___ THE INPUT
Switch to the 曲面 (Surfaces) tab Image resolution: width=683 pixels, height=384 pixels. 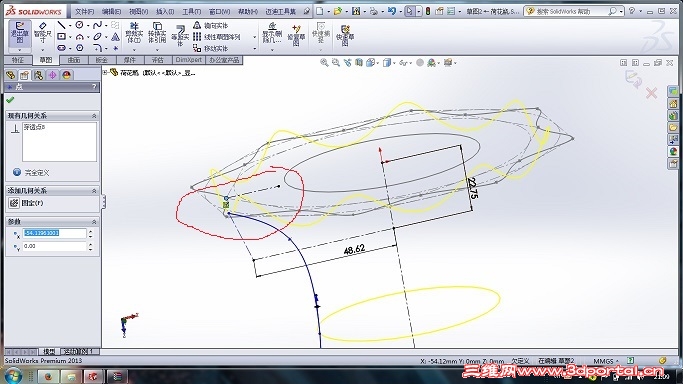click(74, 60)
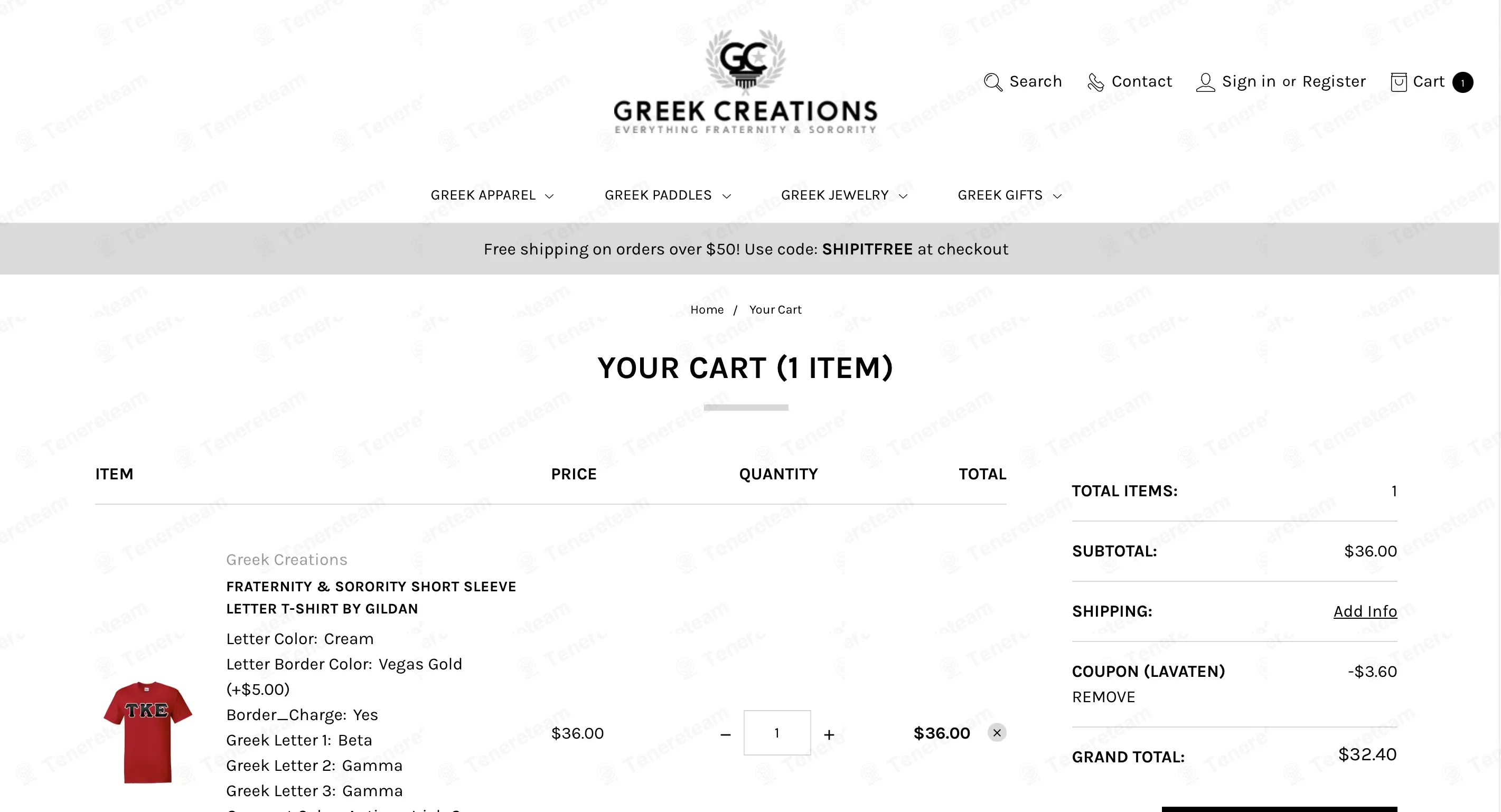Click the Search magnifier icon
Viewport: 1501px width, 812px height.
993,82
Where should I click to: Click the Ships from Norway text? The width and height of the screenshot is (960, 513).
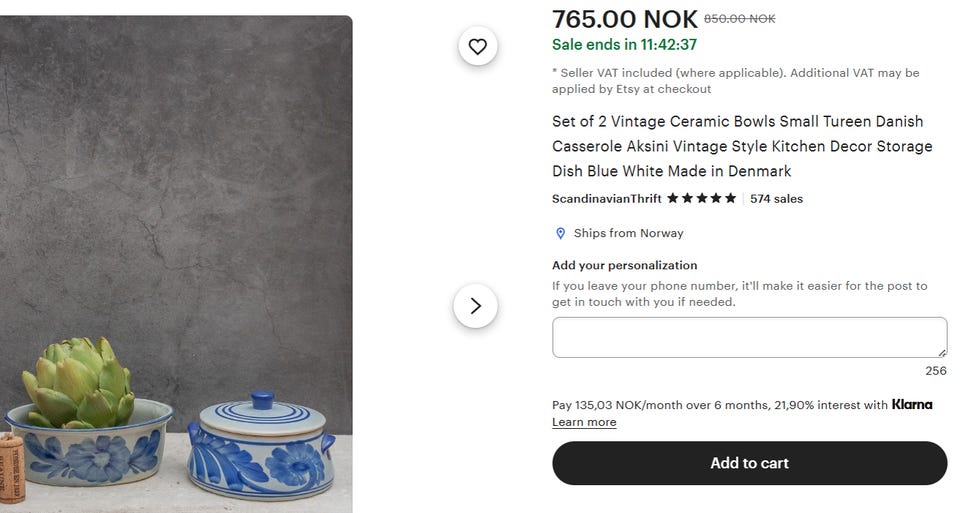[x=628, y=233]
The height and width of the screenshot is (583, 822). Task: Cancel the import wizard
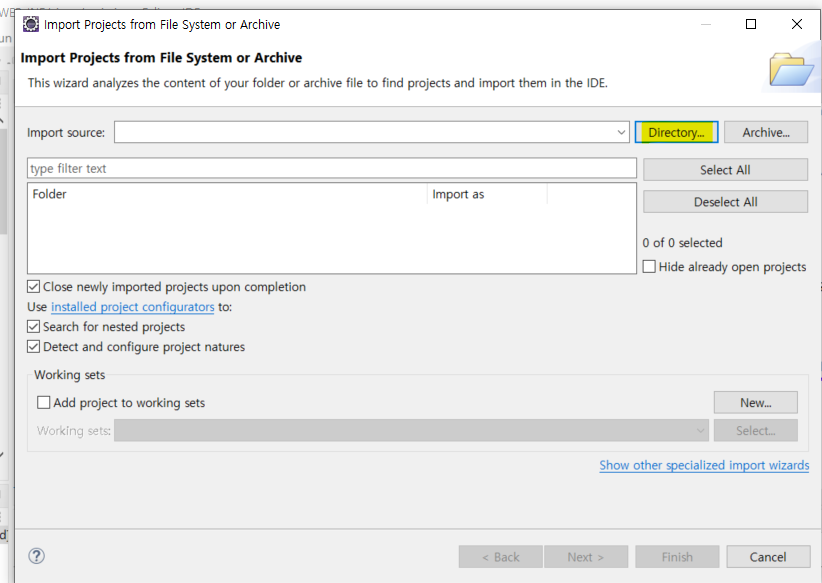click(768, 557)
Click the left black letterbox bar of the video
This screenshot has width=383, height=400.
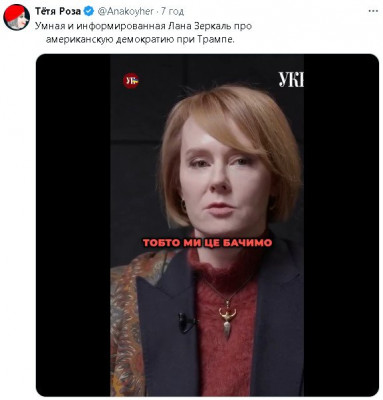coord(73,225)
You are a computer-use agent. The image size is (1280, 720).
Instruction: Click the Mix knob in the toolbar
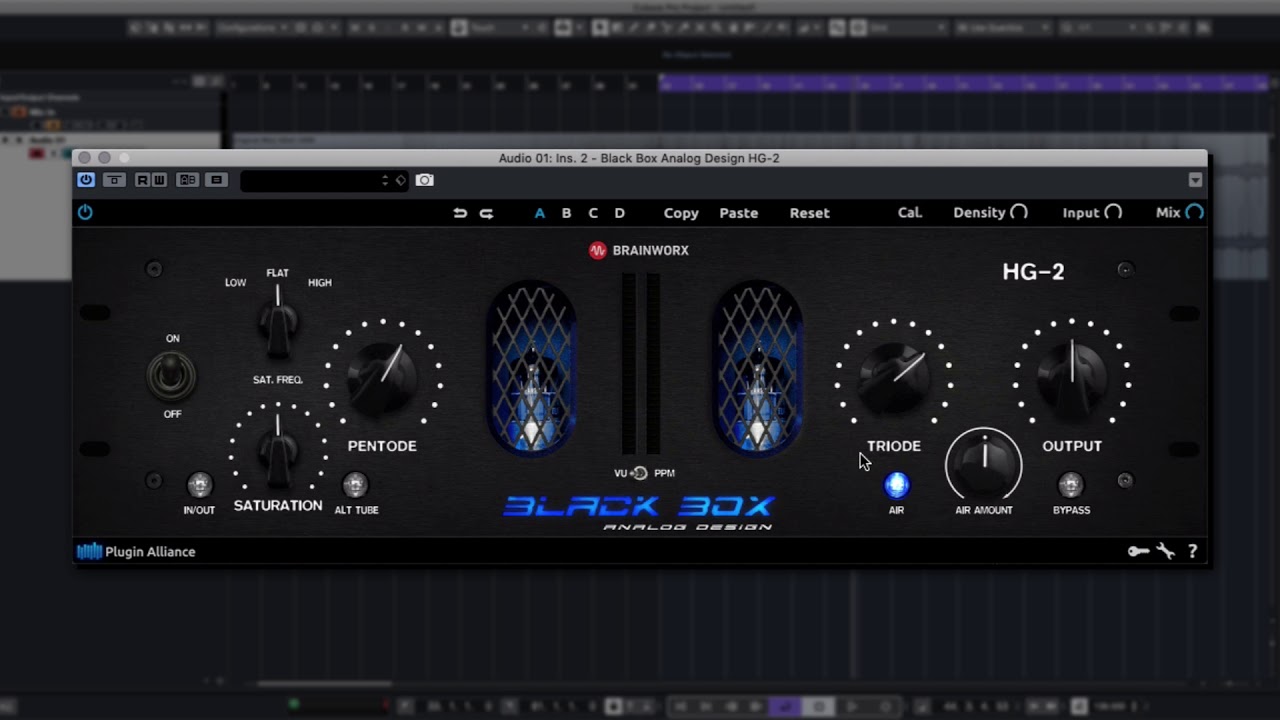click(1194, 212)
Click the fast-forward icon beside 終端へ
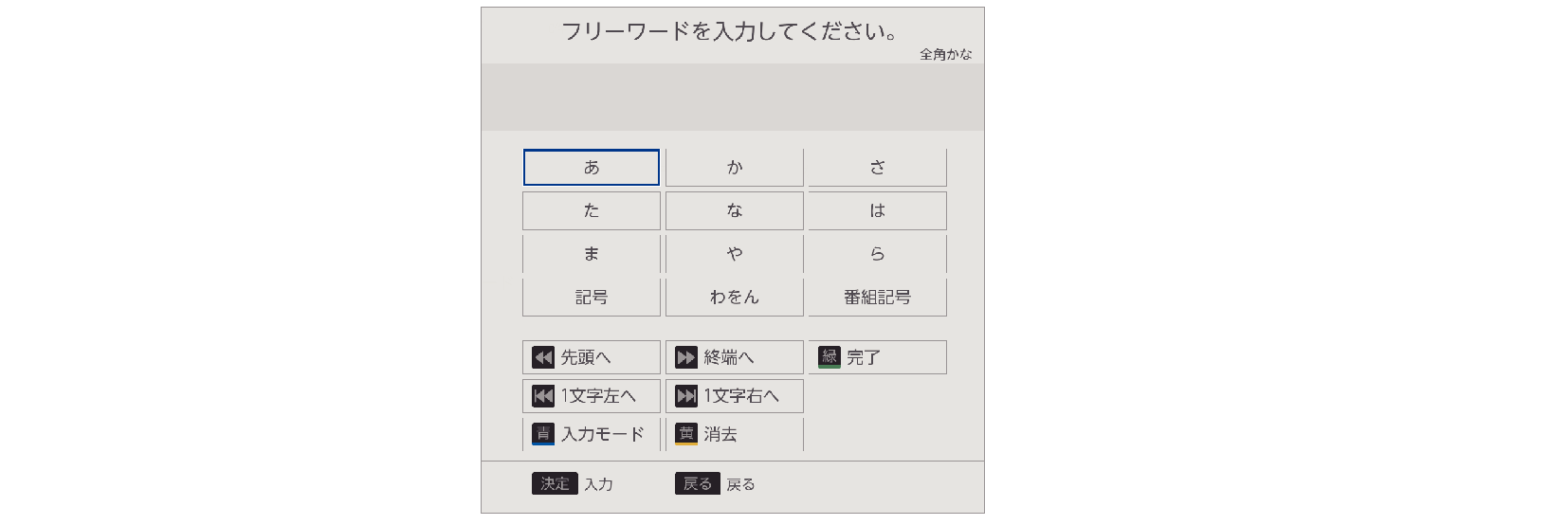The width and height of the screenshot is (1568, 525). click(685, 357)
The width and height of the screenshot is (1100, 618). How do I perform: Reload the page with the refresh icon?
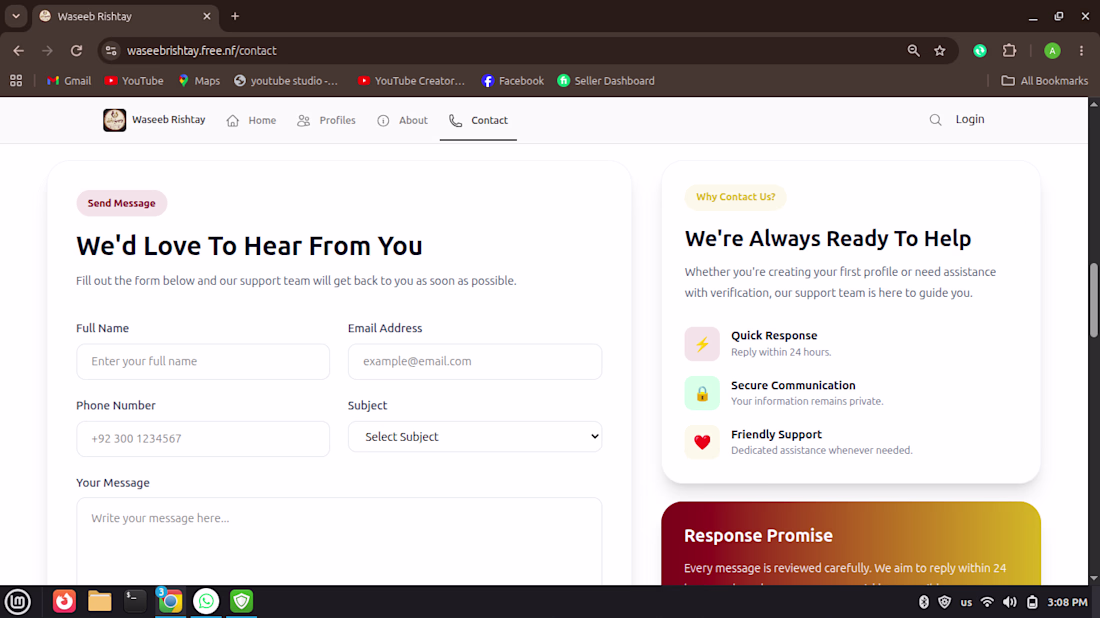(76, 51)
______
● EXERCISE AIM
What is needed here is an exact copy of the lines from the line containing "Click the fast-forward icon beside 終端へ" through the end of the records, with every picture left out.

● RESPONSE
Click the fast-forward icon beside 終端へ
The width and height of the screenshot is (1568, 525). click(685, 357)
The width and height of the screenshot is (1100, 618). How do I perform: Reload the page with the refresh icon?
(76, 51)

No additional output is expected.